1 Introduction

Vector quantization (VQ) [1, 2, 3] is an effective technique applicable in a wide range of areas, such as image compression [4], video compression [5, 6, 7], and bioinformatics [8]. The popularity of VQ comes from its low decoding complexity. However, the computational complexity required for finding a useful codebook is very high. There are some suboptimal searching methods [3, 9, 10] to improve the encoding speed. In [3 and 9], data structures are introduced to the codebooks after it is trained, e.g. Tree-structure VQ [3] and K-D tree VQ [9]. In contrast, [10] achieves the same purpose by using the property codebook, e.g. the ordering property of self-organizing map (SOM) [11]. Although these methods can improve the encoding speed, they are not suitable for codebook training, which is the more time-consuming procedure.

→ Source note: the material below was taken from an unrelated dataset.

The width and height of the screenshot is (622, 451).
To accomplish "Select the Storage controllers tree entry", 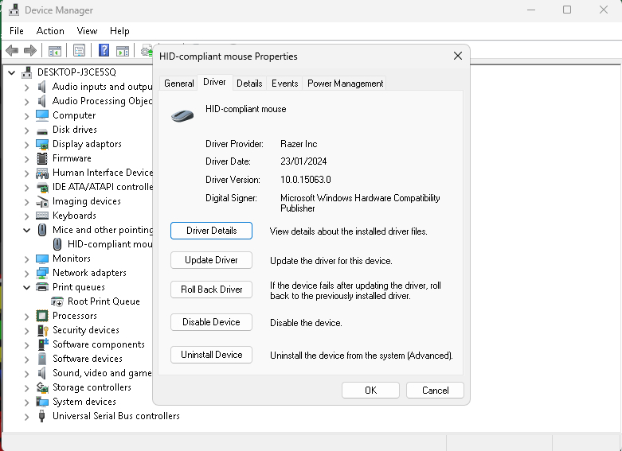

The current generation of consumer-level GPUs has evolved to a stage that supports parallel processing and high-precision computation [12]. Moreover, GPUs become increasingly suitable for general purpose computations, such as sparse matrix solving [13], image-based relighting [14], wavelet transform [15, 16], and neural network simulation [17].

At the time when only non-programmable GPUs are available, there were still some attempts to use GPUs for accelerating the general purpose computations. Bohn [18] proposed an implementation for the online mode training of SOM based on GPUs. However, GPUs cannot handle sequential operations efficiently, which is essential for the online SOM training.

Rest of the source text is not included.